> Written task:
Copy the items below without changes, from the line with "This screenshot has height=834, width=433." up to and including the line with "Open briansugar's profile".

=-=-=

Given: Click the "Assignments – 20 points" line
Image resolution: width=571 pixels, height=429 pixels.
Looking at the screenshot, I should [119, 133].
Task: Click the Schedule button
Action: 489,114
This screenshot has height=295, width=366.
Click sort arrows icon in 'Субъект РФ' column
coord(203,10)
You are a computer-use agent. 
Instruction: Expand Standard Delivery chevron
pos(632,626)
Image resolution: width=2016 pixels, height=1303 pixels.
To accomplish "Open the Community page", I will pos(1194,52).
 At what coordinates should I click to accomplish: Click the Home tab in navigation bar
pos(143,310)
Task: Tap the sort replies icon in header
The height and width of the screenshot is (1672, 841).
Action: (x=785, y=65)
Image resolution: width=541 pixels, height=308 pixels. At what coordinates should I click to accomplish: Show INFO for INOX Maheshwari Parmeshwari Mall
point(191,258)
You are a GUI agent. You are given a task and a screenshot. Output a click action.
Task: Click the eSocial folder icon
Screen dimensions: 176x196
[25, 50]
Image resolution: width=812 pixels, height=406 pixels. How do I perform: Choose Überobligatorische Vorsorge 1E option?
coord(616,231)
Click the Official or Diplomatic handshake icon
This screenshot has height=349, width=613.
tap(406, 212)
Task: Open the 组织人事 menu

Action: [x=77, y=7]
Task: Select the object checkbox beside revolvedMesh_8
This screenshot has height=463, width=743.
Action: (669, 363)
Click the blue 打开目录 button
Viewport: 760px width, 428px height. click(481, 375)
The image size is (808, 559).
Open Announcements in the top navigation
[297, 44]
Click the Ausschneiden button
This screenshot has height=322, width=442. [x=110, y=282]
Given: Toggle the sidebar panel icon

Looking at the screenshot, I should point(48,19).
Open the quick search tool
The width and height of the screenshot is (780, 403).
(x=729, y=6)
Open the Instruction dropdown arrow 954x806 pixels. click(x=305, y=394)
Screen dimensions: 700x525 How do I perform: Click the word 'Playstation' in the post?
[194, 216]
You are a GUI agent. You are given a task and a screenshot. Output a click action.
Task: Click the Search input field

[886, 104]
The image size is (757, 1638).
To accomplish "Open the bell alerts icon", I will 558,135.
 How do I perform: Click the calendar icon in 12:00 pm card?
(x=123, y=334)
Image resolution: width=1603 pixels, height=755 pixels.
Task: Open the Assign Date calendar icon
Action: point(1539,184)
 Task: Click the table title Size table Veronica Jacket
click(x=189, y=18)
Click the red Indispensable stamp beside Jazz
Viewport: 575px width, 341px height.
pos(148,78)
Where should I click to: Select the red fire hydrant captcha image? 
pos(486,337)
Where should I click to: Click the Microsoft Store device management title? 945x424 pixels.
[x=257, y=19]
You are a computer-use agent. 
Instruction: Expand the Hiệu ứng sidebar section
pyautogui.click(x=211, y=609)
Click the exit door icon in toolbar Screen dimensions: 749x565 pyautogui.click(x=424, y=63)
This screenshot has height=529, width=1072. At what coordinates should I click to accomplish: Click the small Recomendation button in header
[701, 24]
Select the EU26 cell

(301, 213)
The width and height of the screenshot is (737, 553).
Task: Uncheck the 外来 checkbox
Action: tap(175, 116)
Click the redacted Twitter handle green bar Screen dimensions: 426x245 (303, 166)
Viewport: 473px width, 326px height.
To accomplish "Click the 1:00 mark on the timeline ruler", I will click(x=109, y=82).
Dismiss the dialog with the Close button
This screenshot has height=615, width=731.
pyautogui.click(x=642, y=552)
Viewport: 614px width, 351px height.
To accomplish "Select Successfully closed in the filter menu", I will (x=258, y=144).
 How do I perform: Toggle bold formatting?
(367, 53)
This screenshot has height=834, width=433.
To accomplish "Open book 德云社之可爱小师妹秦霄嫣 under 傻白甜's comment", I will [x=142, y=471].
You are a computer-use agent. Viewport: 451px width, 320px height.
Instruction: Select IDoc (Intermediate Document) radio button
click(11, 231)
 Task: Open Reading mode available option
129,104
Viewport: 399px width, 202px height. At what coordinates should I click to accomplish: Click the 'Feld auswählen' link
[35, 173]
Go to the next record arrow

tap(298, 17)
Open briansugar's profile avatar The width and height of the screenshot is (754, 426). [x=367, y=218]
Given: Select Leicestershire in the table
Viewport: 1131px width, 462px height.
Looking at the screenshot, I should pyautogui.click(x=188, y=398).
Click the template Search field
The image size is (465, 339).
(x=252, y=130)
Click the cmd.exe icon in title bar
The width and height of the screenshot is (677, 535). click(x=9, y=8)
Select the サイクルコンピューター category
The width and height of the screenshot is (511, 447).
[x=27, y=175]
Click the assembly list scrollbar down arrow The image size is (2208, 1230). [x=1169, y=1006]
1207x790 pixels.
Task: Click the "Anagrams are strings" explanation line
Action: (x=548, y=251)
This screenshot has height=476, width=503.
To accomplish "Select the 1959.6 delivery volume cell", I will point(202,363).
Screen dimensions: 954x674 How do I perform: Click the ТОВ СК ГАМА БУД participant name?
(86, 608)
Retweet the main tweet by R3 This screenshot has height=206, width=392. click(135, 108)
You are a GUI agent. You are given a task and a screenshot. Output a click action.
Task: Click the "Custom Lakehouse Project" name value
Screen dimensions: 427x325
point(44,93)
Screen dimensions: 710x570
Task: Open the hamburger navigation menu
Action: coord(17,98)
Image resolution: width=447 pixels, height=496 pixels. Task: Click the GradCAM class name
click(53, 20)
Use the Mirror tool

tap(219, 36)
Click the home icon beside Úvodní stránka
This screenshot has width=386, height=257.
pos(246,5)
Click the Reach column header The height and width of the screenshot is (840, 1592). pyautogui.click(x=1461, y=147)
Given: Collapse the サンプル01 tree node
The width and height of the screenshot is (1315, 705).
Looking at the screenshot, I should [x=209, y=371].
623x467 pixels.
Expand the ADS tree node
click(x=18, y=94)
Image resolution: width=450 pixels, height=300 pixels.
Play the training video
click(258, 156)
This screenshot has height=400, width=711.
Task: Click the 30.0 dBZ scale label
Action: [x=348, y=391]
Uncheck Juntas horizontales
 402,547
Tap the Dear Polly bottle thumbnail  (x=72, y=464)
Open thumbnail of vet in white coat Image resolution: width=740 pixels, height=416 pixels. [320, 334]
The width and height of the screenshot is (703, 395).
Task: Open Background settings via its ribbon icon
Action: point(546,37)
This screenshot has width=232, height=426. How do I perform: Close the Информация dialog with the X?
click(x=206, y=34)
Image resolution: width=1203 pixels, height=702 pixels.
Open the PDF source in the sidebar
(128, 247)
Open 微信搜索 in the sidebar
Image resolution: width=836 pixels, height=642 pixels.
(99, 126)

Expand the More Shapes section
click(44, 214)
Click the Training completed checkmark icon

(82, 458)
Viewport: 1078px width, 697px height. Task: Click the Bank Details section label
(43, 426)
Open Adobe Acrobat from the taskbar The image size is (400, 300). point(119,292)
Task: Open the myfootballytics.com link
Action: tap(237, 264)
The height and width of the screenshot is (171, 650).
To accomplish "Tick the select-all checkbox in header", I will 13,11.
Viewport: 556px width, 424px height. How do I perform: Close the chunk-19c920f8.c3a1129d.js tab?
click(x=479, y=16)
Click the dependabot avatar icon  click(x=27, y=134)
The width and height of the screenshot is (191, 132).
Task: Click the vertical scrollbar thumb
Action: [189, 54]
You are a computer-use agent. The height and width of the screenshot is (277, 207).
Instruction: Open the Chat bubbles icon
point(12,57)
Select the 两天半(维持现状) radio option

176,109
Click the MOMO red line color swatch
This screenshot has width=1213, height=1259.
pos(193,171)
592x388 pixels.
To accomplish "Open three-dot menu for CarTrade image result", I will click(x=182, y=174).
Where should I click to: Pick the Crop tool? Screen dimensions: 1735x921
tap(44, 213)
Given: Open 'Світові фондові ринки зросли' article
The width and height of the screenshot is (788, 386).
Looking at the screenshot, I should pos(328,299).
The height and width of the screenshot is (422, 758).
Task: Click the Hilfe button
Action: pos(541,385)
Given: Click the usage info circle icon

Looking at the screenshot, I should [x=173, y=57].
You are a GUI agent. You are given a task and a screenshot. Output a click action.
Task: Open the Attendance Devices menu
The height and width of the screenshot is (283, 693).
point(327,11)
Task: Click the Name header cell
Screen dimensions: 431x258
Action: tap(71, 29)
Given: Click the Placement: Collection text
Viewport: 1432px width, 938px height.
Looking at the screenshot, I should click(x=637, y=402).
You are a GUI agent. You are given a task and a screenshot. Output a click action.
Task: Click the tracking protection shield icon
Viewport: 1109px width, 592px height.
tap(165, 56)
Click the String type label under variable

=-=-=

> Finished task:
This screenshot has height=834, width=433.
To accomplish "Open book 德云社之可爱小师妹秦霄嫣 under 傻白甜's comment", I will [x=142, y=471].
You are a computer-use agent. Viewport: 451px width, 320px height.
Instruction: Select IDoc (Intermediate Document) radio button
click(11, 231)
 Task: Open Reading mode available option
129,104
Viewport: 399px width, 202px height. At what coordinates should I click to accomplish: Click the 'Feld auswählen' link
[35, 173]
Go to the next record arrow

tap(298, 17)
Open briansugar's profile avatar The width and height of the screenshot is (754, 426). [x=367, y=218]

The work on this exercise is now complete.